New Delhi: Stakes are high for the BJP and higher still for the Congress as people vote to elect a new government in Karnataka on Wednesday following an intense and often bitter campaign that saw the 'entry' of Lord Hanuman in the last leg of the electoral battle fought as much on issues of governance as on ideology.
If the Congress appeared to take the fight to the rival by raising the pitch over alleged corruption under the BJP government headed first by B S Yediyurappa and then by Basavaraj Bommai with its high decibel "40 per cent sarkara" plank, the incumbent rode the "double engine" narrative to seek another term to push Karnataka higher up the development chart.
The opposition party has also offered five guarantees, a host of welfare measures and sops, and promised to raise the total reservation from the existing 50 per cent to 75 per cent, a nod to its recent turn to the social justice plank wielded so far by regional parties.
However, it is its two other manifesto promises - tough action including a ban on organisations like Bajrang Dal and already-proscribed radical Islamic body PFI, and restoring the 4 per cent quota for Muslims - that have been seized by the BJP to ramp up its Hindutva plank in the hope of consolidating votes.
After the Congress manifesto release on May 2, the BJP brought both issues to the centre stage with Prime Minister Narendra Modi himself charging the opposition party with seeking to "lock up" Lord Hanuman and those who chant slogans to his glory after earlier "locking up" Lord Ram.
As the slogan "Bajrang Bali ki Jai" became ubiquitous in Modi's rallies, other top BJP leaders launched an all-out attack on the Congress, accusing it of "politics of appeasement".
Senior BJP leader B L Santhosh noted during the campaign that it is the Congress that introduced the issue and his party will surely raise it.
Congress leaders, however, believe that the BJP's war cry will not have much resonance in a state where Hindutva has not paid much electoral dividends outside the coastal region.
The view within the party is that its promise of action against Bajrang Dal, the youth wing of RSS-affiliated Vishwa Hindu Parishad, will help it win over those sections of Muslims who are favourably inclined to Janata Dal (Secular), which has maintained a robust presence in Old Mysuru region under the stewardship of former prime minister H D Deve Gowda.
The JD(S)'s strong presence in the region has been a key reason behind the state polls often throwing up a hung verdict.
Experts believe that the Congress' performance will have a big bearing on its heft in any likely opposition alliance as some regional satraps like West Bengal Chief Minister Mamata Banerjee and her Delhi counterpart Arvind Kejriwal have often aired their doubts about its strength in countering the BJP as the party lost one state after another to the saffron party.

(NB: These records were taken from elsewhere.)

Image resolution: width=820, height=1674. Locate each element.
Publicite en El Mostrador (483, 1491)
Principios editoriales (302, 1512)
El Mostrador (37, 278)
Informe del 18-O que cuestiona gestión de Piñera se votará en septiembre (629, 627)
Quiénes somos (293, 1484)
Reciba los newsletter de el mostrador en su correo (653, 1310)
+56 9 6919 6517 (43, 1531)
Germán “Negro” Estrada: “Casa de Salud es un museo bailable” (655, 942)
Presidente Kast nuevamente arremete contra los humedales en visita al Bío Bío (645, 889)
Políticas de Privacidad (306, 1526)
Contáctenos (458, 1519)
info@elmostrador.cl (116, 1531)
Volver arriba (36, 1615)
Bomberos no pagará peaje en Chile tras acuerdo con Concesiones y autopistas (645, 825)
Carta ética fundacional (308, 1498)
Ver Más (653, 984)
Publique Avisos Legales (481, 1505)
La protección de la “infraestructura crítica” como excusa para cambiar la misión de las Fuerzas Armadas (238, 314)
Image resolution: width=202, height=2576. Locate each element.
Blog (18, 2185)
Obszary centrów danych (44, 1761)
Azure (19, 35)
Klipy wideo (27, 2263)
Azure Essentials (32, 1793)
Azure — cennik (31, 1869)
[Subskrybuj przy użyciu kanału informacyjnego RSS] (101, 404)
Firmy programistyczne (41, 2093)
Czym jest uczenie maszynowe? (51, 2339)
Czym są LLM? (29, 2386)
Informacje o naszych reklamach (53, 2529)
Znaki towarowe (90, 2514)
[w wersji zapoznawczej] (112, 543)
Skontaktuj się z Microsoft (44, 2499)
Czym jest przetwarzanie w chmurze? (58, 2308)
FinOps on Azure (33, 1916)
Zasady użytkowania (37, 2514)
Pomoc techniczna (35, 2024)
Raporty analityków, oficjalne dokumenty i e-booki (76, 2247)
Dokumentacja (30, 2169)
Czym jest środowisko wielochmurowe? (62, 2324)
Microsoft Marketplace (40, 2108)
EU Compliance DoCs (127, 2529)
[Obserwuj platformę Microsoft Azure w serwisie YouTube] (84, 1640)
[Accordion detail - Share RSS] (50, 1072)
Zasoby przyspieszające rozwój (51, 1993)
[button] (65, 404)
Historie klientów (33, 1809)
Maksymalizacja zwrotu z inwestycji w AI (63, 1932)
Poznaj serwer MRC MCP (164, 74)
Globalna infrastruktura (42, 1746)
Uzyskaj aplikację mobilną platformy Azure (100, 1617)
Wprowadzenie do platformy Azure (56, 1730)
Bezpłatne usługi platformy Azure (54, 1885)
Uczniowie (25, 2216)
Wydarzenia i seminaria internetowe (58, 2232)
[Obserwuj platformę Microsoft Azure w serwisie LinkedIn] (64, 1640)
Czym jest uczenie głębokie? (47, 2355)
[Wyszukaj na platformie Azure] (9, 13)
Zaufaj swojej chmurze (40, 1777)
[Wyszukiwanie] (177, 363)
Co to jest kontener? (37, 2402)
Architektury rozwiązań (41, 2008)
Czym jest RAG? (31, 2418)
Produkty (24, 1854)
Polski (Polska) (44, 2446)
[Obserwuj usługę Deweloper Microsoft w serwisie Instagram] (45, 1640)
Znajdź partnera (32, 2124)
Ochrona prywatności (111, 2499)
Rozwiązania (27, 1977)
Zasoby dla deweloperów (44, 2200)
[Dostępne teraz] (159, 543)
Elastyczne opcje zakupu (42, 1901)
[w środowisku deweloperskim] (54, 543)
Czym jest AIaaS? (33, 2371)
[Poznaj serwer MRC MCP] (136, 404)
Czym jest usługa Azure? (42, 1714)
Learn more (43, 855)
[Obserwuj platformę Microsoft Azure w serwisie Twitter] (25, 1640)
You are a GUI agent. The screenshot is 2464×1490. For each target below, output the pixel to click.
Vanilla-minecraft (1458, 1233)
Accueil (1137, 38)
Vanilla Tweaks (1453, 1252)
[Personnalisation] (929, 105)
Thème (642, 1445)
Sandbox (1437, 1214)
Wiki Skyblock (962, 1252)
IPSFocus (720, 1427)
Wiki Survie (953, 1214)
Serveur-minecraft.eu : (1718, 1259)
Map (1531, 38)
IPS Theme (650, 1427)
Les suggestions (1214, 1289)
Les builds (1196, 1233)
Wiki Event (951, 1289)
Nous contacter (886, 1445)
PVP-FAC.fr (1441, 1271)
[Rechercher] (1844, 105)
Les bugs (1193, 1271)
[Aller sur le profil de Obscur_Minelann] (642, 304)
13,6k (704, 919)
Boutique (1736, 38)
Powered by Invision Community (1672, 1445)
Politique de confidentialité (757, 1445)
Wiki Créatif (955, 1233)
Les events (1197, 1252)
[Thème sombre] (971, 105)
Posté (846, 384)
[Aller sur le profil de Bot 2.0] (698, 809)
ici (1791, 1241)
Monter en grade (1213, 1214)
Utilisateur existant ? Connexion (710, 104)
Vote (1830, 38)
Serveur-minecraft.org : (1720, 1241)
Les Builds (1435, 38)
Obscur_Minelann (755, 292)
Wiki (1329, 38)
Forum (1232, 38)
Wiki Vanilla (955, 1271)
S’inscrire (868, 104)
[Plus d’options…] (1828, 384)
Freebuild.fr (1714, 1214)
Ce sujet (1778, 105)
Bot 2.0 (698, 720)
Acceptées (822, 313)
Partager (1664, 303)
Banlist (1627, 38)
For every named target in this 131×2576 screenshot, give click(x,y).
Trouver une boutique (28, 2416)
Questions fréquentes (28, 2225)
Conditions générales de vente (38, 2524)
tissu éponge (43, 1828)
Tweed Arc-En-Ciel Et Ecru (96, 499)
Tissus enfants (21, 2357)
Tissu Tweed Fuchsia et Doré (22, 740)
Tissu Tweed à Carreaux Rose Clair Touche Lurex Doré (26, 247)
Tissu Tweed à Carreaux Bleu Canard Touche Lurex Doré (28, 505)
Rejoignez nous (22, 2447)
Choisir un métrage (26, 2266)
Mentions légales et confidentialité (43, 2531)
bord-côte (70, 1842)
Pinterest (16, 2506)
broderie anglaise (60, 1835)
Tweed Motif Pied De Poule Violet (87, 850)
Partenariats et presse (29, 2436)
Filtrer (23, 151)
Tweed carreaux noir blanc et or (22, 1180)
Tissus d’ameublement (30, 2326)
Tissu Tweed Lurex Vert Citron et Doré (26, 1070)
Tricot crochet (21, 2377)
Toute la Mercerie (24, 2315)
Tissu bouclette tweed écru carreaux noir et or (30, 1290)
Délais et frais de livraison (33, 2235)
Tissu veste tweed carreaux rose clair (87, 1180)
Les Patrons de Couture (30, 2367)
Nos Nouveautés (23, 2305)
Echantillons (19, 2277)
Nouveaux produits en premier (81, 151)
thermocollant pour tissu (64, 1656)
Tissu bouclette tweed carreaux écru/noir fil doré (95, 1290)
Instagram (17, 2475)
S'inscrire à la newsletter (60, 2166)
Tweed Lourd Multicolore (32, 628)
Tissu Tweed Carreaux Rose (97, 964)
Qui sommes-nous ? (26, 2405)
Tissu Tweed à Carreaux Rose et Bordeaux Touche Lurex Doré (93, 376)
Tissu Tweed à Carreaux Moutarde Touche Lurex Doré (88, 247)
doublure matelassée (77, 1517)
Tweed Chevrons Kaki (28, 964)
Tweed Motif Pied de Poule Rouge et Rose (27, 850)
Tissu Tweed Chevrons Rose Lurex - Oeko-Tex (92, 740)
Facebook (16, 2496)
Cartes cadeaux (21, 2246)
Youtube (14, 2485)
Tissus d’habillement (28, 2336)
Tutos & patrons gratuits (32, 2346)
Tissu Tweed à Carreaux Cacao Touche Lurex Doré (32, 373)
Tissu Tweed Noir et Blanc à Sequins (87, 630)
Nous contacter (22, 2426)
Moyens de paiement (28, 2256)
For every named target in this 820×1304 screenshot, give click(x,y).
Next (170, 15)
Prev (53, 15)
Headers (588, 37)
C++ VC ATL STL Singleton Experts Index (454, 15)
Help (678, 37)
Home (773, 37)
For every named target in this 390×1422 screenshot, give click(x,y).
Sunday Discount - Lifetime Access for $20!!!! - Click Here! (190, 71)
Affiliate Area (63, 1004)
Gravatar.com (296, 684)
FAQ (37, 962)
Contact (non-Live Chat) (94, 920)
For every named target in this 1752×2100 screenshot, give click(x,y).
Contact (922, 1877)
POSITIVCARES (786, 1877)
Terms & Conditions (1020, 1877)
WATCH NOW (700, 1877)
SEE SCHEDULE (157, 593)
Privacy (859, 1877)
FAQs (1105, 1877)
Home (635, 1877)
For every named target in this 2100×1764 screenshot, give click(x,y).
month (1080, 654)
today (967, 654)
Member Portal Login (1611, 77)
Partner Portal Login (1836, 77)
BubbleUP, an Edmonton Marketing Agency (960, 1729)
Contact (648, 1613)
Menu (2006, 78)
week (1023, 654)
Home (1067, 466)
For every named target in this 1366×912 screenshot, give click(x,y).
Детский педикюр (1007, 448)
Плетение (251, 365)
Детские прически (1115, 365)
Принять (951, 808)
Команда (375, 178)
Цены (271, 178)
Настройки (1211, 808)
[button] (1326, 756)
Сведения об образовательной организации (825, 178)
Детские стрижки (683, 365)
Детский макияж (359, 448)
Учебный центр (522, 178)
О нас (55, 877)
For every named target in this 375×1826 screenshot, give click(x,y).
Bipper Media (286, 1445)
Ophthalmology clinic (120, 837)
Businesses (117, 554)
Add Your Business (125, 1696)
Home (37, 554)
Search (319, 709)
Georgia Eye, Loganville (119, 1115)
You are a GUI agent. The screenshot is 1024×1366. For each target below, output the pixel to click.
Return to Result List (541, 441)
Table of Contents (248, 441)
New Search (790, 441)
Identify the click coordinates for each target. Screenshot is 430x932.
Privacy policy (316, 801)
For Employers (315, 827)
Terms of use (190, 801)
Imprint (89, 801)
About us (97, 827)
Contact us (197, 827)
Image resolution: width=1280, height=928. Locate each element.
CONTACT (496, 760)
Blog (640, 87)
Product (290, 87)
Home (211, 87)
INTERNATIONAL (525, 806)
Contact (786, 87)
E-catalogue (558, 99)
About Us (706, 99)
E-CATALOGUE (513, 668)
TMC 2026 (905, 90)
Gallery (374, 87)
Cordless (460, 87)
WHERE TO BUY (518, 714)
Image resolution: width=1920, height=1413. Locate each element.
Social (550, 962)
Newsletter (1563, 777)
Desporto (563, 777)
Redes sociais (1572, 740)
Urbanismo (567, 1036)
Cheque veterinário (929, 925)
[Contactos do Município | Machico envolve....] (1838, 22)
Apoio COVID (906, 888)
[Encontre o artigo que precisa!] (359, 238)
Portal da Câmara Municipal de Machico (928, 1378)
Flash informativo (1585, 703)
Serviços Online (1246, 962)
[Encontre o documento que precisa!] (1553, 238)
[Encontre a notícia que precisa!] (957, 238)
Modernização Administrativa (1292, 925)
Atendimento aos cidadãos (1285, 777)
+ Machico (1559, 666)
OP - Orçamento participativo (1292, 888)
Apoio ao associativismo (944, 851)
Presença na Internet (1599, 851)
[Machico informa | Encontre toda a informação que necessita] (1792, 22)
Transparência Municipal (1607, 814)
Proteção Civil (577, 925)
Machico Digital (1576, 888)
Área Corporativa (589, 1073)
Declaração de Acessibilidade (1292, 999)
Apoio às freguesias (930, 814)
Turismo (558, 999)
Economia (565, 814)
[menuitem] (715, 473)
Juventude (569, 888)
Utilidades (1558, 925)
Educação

The party also went all guns blazing in the poll campaign, unlike in many other state elections in the last several years, with Rahul Gandhi and Priyanka Gandhi Vadra canvassing extensively for weeks in Karnataka and Sonia Gandhi too joining in by addressing a rare public meeting.
Its octogenarian party president Mallikarjun Kharge along with his two senior Karnataka colleagues, former chief minister Siddaramaiah and state chief DK Shivakumar, made other key components of aggressive electioneering.
A Congress win will be seen by the party as an endorsement of its turn to quota politics after its repeated failure to corner the BJP, boost its national leadership, especially Rahul Gandhi whose Bharat Jodo Yatra is on an electoral test, and bring it in charge of a resourceful big state like Karnataka.
For the BJP, experts believe, a win will add to the aura of invincibility around the party and especially Modi, who has been the front and centre of its campaign, as retaining Karnataka is seen as a challenging ask. The state has never voted the incumbent party to power since 1985.
The party has also taken the gambit of overlooking several senior leaders in its efforts to usher in a younger and more "disciplined" leadership and ease out entrenched veterans, with some like former chief minister Jagadish Shettar rebelling.
Voters' choice will decide if the gamble has worked or failed for the party.
A loss in the southern state may be a setback to the BJP which goes to every election with high stakes but it may be noted that the BJP had failed to get a majority in the 2018 polls and the Congress and the JD(S) joined hands to form the government.
It had also lost assembly polls in Madhya Pradesh, Rajasthan and Chhattisgarh in that year before sweeping all these states, including Karnataka, in the 2019 Lok Sabha polls.
Defections of opposition MLAs, mostly in the Congress, brought it to power later in Karnataka and Madhya Pradesh.